El Estado como ente jurídico y moral hay que cultivarlo en la libertad, la
equidad y la justicia. La percepción de la vigencia real de estos valores vive
en la cultura de cada persona que habita el territorio del país y cultivarla es
responsabilidad del Estado.
Hoy el país
está frente a un problema político referido a la constitución del Estado, cuya
solución implica acuerdos sobre su organización y gobierno interno en la
región, representación política y satisfacciones de carácter económico y
cultural del pueblo mapuche, quien no está conforme con su inserción en nuestro
Estado.
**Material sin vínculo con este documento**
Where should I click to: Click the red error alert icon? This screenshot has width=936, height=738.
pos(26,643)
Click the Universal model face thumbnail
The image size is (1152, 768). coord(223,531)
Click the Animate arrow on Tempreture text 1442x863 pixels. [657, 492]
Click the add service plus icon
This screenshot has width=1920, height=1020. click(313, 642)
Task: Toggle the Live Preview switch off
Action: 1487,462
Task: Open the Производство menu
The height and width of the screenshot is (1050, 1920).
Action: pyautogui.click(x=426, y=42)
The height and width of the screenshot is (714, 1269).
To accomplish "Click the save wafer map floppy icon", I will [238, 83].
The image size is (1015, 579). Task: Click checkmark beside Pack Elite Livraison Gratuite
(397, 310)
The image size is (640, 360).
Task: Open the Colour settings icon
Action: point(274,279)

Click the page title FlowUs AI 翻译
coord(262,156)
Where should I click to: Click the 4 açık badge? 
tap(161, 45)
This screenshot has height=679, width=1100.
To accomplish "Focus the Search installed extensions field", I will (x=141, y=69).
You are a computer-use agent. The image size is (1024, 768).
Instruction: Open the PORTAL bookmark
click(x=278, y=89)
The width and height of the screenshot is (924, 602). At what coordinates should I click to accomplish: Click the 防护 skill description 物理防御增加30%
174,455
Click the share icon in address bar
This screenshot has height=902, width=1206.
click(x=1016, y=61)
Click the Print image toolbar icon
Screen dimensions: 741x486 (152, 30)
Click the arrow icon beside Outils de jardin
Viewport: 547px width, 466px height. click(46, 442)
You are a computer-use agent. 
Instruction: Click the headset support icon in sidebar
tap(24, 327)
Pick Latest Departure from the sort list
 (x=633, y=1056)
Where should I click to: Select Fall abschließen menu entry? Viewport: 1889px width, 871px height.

Pero de la misma manera, requiere una postura clara de condena y no
justificación de los hechos de violencia, bajo argumentos de la historia
pasada.
Es necesario
recalcar que no hay muchas alternativas. El tema mapuche acompaña toda la
historia del país y de alguna manera sus hitos más importantes están signados
por la violencia, pese a que los mapuches han hecho esfuerzos
importantes de integración pacífica en el pasado. El reimpulso a las
identidades que se dio entre ellos en los años 90 ha resultado, por
errores de la propia democracia, no solo en entidades no sumisas, que buscan
tanto derechos ciudadanos como calidad de inserción como nación en el Estado,
lo que es justo. También ha habido un impulso a la violencia por intransigencia
y miopía estatal, que hoy lamentamos.
Si deseamos
tenerlos como parte integrada del Estado de Chile, debemos actuar en
consecuencia y entablar un diálogo efectivo sobre autonomía política funcional,
desarrollo económico, representación parlamentaria y existencia y derechos
constitucionalmente reconocidos. Hay que hacerlos parte de la riqueza forestal
y agrícola de tierras que una vez les pertenecieron y, sobre todo, lavar de
manera digna la heridas de la guerra que el Estado de Chile llevó contra
el pueblo mapuche, y de la cual resultaron pérdidas de
derechos ciudadanos, de libertad y de cultura. Ese es la parte simbólica
fundamental de la solución.
Aún
resuena, para la verdad histórica y nuestra vergüenza lo escrito por Cornelio
Saavedra en 1870: “La guerra, llevada por el sistema de las invasiones de
nuestro ejército al interior de la tierra indígena, será siempre destructora,
costosa y sobre todo interminable, mereciendo todavía otro calificativo que la
hace mil veces más odiosa y desmoralizadora de nuestro ejército. Como los
salvajes araucanos, por la calidad de los campos que dominan, se hallan lejos del
alcance de nuestros soldados, no queda otra acción que la peor y la más
repugnante que se emplea en esta clase de guerra, es decir: quemar sus ranchos,
tomar sus familias, arrebatarles sus ganados; destruir en una palabra todo lo
que no se les pueda quitar. ¿Es posible acaso concluir con una guerra de esta
manera, o reducir a los indios a una obediencia durable?”